### [Source passage]
╔══

It is a "tragedy" itself, that we have the Sex Talk, the Alcohol Talk and even the Drug Talk or the Driving Talk, but not so much on the violence front.

We seem to have this innate group consensus of fear, that guns equal power, or in general, force equals power and that is a "good thing". In our sayings, such sticks and stones may break my bones but words will never hurt me.

We fail to realise just how much we sidestep the issue of violence acceptance as something other than last resort, it's even in our national sport, football or just that-sport-where-ball-doesn't-touch-foot-sport-from-the-crazy-Americans outside the us.

Sidestepping violence is found in our values as evidenced to my constantly astonished self, that a movie receives a higher rating than another all because of SEX, than the amount of violence.

I wouldn't mind the differential all that much, if it weren't the fact that we do not sit down with our kids and say, "look Jimmy, violence is not cool". For now, our culture absorbs violence and doesn't consider beyond "shoot pow, he's just another 100 points in my million point score".

I declare there needs to be a "violence" talk, to teach kids that violence begets violence and just destroys everything around you. After all, does shooting your rival or bully solve ANYTHING?

╚══

### [Task details]
In the piece on a "violence" talk for kids, which talks does it say we already have?

### [Dataset content]
╔══

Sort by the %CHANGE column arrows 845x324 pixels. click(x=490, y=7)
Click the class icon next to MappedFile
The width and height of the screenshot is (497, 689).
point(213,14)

╚══

### [Solution for this task]
The Sex Talk, the Alcohol Talk, and even the Drug Talk or the Driving Talk.